According to the latest figures, there are about 25,000 acres (10,100 ha) of Mencía in Spain, as well as about 7,000 acres (2,835 ha) in Portugal.

image courtesy of Wine Folly


~ Sangiovese is the great red grape of Italy. You will be sipping on it if you enjoy; Chianti, Chianti Classico and Brunello.
~ Sangiovese may not be a big wine, but it is a sleek wine earthy flavors rather than fruity ones.
~ Sangiovese pairs well with peppery dishes, but is one of the most versatile food wines.
~ Sangiovese is considered to be a high acid wine.
~ Sangiovese is often blended with other grapes. ie. Super Tuscans where it is blended with Cabernet Sauvignon, Syrah, Merlot and Cabernet Franc.

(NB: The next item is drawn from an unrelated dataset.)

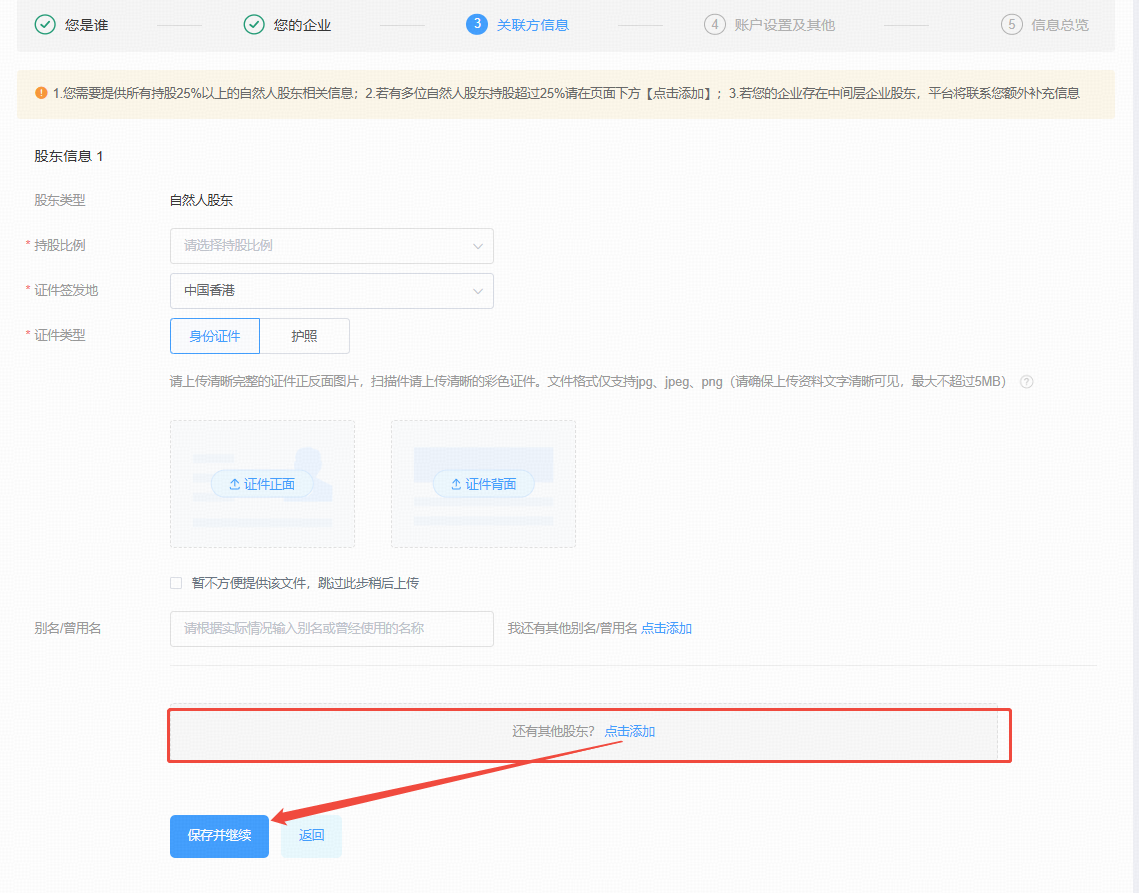Click the orange warning notice icon

41,93
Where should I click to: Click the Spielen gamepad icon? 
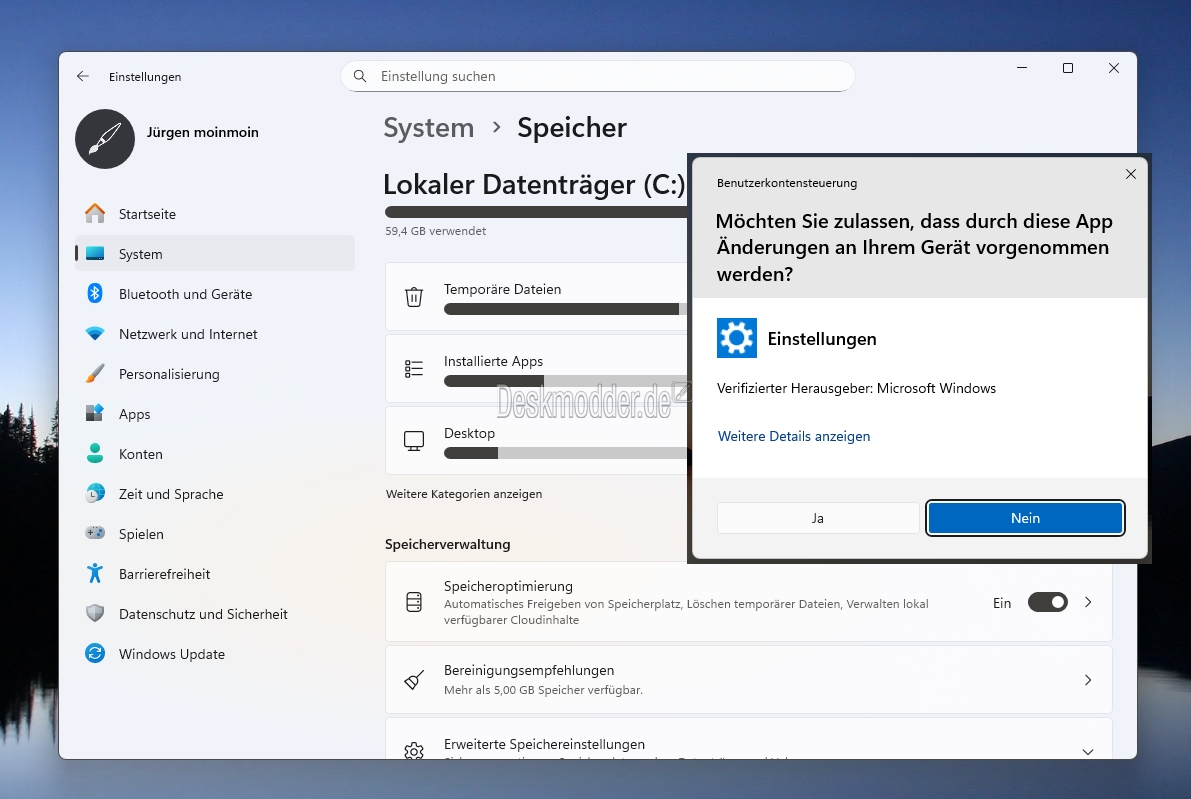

image courtesy of Wine Folly


~ Pinot Noir is genetically irregular, Pinot Blanc (Weissburgunder) is the genetic mutation of Pinot Noir.
~ There are over 8,000 acres of Pinot Blanc planted in Germany; these wines tend to be more intense than those of Alsace. Weissburgunder can also be found in Austria, the Czech Republic, Hungary, Slovakia, and Slovenia.
~ Oregon is the main region within the US for Pinot Blanc.
~ In California, Mélon de Bourgogne, was once confused for Pinot Blanc.
~ Pinot Blanc has less acidity and is typically rounder than Pinot Grigio and Pinot Gris. 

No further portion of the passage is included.